## Data:

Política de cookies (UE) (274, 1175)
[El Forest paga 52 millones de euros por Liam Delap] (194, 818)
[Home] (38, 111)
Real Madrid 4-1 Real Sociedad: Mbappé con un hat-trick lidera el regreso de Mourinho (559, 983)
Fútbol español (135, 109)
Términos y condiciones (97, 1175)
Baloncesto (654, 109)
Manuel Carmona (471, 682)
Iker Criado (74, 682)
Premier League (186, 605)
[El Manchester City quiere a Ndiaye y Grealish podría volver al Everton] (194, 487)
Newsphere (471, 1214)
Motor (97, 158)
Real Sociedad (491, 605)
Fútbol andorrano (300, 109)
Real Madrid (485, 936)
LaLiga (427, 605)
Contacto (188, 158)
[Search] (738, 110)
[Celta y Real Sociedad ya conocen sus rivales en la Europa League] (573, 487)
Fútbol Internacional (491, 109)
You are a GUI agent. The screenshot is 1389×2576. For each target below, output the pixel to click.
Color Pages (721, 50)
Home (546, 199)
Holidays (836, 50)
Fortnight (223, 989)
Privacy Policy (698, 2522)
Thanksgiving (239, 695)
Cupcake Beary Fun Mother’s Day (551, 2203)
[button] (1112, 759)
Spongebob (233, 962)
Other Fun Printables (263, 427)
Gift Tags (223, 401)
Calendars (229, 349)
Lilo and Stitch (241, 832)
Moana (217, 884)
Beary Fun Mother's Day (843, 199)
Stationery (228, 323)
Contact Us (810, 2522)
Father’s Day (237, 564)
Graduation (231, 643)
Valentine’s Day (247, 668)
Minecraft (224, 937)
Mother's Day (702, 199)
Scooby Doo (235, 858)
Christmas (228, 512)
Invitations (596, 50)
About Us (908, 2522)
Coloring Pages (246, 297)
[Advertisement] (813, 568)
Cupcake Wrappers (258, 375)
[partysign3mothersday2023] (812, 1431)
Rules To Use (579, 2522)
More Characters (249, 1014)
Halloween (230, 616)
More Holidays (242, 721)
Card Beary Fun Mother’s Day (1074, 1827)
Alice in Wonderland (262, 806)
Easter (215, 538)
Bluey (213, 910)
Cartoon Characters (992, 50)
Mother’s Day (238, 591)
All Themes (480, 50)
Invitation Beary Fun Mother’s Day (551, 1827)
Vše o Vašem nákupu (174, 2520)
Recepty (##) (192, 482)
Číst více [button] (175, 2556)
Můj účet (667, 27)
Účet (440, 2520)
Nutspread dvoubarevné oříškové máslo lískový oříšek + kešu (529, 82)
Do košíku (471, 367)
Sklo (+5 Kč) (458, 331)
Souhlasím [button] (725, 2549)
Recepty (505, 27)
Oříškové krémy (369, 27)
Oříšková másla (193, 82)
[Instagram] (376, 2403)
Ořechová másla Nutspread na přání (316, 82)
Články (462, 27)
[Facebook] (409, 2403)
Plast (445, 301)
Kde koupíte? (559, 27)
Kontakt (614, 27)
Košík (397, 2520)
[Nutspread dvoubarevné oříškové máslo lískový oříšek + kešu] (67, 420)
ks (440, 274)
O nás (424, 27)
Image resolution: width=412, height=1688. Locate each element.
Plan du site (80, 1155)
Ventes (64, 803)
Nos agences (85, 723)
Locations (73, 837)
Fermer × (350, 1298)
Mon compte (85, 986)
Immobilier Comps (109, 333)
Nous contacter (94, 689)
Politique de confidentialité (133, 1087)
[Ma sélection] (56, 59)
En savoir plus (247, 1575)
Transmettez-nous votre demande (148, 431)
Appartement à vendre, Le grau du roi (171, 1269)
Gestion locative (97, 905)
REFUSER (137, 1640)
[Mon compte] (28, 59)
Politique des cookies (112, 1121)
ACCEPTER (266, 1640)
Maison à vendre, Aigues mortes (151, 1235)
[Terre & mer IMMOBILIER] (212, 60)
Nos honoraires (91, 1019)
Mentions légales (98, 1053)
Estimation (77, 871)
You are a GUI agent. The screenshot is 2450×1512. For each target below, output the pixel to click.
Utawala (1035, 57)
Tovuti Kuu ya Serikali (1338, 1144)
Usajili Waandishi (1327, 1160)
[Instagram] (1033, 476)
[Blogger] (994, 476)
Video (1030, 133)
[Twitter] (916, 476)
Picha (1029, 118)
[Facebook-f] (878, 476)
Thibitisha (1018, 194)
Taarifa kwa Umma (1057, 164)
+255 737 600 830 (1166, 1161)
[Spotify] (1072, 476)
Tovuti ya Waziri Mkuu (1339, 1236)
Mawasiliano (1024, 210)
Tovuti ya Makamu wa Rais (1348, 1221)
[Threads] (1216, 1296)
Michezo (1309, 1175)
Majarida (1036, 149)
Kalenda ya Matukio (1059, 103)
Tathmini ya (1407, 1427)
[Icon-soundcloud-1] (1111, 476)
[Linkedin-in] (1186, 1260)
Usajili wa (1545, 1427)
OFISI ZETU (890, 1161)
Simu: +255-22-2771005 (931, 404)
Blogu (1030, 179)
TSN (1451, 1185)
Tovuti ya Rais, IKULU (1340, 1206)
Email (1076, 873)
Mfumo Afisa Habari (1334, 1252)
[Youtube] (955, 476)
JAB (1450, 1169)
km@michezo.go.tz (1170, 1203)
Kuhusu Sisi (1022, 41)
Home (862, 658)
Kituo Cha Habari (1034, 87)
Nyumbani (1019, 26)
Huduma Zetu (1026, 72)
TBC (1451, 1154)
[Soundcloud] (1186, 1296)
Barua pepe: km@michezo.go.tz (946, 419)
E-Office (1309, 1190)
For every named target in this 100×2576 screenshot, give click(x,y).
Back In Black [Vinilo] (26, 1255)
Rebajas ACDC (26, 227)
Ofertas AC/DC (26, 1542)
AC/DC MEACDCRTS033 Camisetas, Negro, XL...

## Exercise requirements:
Please give back all of the material above exactly as it was written.

## Written response:
Política de cookies (UE) (274, 1175)
[El Forest paga 52 millones de euros por Liam Delap] (194, 818)
[Home] (38, 111)
Real Madrid 4-1 Real Sociedad: Mbappé con un hat-trick lidera el regreso de Mourinho (559, 983)
Fútbol español (135, 109)
Términos y condiciones (97, 1175)
Baloncesto (654, 109)
Manuel Carmona (471, 682)
Iker Criado (74, 682)
Premier League (186, 605)
[El Manchester City quiere a Ndiaye y Grealish podría volver al Everton] (194, 487)
Newsphere (471, 1214)
Motor (97, 158)
Real Sociedad (491, 605)
Fútbol andorrano (300, 109)
Real Madrid (485, 936)
LaLiga (427, 605)
Contacto (188, 158)
[Search] (738, 110)
[Celta y Real Sociedad ya conocen sus rivales en la Europa League] (573, 487)
Fútbol Internacional (491, 109)
You are a GUI agent. The screenshot is 1389×2576. For each target below, output the pixel to click.
Color Pages (721, 50)
Home (546, 199)
Holidays (836, 50)
Fortnight (223, 989)
Privacy Policy (698, 2522)
Thanksgiving (239, 695)
Cupcake Beary Fun Mother’s Day (551, 2203)
[button] (1112, 759)
Spongebob (233, 962)
Other Fun Printables (263, 427)
Gift Tags (223, 401)
Calendars (229, 349)
Lilo and Stitch (241, 832)
Moana (217, 884)
Beary Fun Mother's Day (843, 199)
Stationery (228, 323)
Contact Us (810, 2522)
Father’s Day (237, 564)
Graduation (231, 643)
Valentine’s Day (247, 668)
Minecraft (224, 937)
Mother's Day (702, 199)
Scooby Doo (235, 858)
Christmas (228, 512)
Invitations (596, 50)
About Us (908, 2522)
Coloring Pages (246, 297)
[Advertisement] (813, 568)
Cupcake Wrappers (258, 375)
[partysign3mothersday2023] (812, 1431)
Rules To Use (579, 2522)
More Characters (249, 1014)
Halloween (230, 616)
More Holidays (242, 721)
Card Beary Fun Mother’s Day (1074, 1827)
Alice in Wonderland (262, 806)
Easter (215, 538)
Bluey (213, 910)
Cartoon Characters (992, 50)
Mother’s Day (238, 591)
All Themes (480, 50)
Invitation Beary Fun Mother’s Day (551, 1827)
Vše o Vašem nákupu (174, 2520)
Recepty (##) (192, 482)
Číst více [button] (175, 2556)
Můj účet (667, 27)
Účet (440, 2520)
Nutspread dvoubarevné oříškové máslo lískový oříšek + kešu (529, 82)
Do košíku (471, 367)
Sklo (+5 Kč) (458, 331)
Souhlasím [button] (725, 2549)
Recepty (505, 27)
Oříškové krémy (369, 27)
Oříšková másla (193, 82)
[Instagram] (376, 2403)
Ořechová másla Nutspread na přání (316, 82)
Články (462, 27)
[Facebook] (409, 2403)
Plast (445, 301)
Kde koupíte? (559, 27)
Kontakt (614, 27)
Košík (397, 2520)
[Nutspread dvoubarevné oříškové máslo lískový oříšek + kešu] (67, 420)
ks (440, 274)
O nás (424, 27)
Image resolution: width=412, height=1688. Locate each element.
Plan du site (80, 1155)
Ventes (64, 803)
Nos agences (85, 723)
Locations (73, 837)
Fermer × (350, 1298)
Mon compte (85, 986)
Immobilier Comps (109, 333)
Nous contacter (94, 689)
Politique de confidentialité (133, 1087)
[Ma sélection] (56, 59)
En savoir plus (247, 1575)
Transmettez-nous votre demande (148, 431)
Appartement à vendre, Le grau du roi (171, 1269)
Gestion locative (97, 905)
REFUSER (137, 1640)
[Mon compte] (28, 59)
Politique des cookies (112, 1121)
ACCEPTER (266, 1640)
Maison à vendre, Aigues mortes (151, 1235)
[Terre & mer IMMOBILIER] (212, 60)
Nos honoraires (91, 1019)
Mentions légales (98, 1053)
Estimation (77, 871)
You are a GUI agent. The screenshot is 2450×1512. For each target below, output the pixel to click.
Utawala (1035, 57)
Tovuti Kuu ya Serikali (1338, 1144)
Usajili Waandishi (1327, 1160)
[Instagram] (1033, 476)
[Blogger] (994, 476)
Video (1030, 133)
[Twitter] (916, 476)
Picha (1029, 118)
[Facebook-f] (878, 476)
Thibitisha (1018, 194)
Taarifa kwa Umma (1057, 164)
+255 737 600 830 (1166, 1161)
[Spotify] (1072, 476)
Tovuti ya Waziri Mkuu (1339, 1236)
Mawasiliano (1024, 210)
Tovuti ya Makamu wa Rais (1348, 1221)
[Threads] (1216, 1296)
Michezo (1309, 1175)
Majarida (1036, 149)
Kalenda ya Matukio (1059, 103)
Tathmini ya (1407, 1427)
[Icon-soundcloud-1] (1111, 476)
[Linkedin-in] (1186, 1260)
Usajili wa (1545, 1427)
OFISI ZETU (890, 1161)
Simu: +255-22-2771005 (931, 404)
Blogu (1030, 179)
TSN (1451, 1185)
Tovuti ya Rais, IKULU (1340, 1206)
Email (1076, 873)
Mfumo Afisa Habari (1334, 1252)
[Youtube] (955, 476)
JAB (1450, 1169)
km@michezo.go.tz (1170, 1203)
Kuhusu Sisi (1022, 41)
Home (862, 658)
Kituo Cha Habari (1034, 87)
Nyumbani (1019, 26)
Huduma Zetu (1026, 72)
TBC (1451, 1154)
[Soundcloud] (1186, 1296)
Barua pepe: km@michezo.go.tz (946, 419)
E-Office (1309, 1190)
For every named target in this 100×2576 screenshot, give click(x,y).
Back In Black [Vinilo] (26, 1255)
Rebajas ACDC (26, 227)
Ofertas AC/DC (26, 1542)
AC/DC MEACDCRTS033 Camisetas, Negro, XL...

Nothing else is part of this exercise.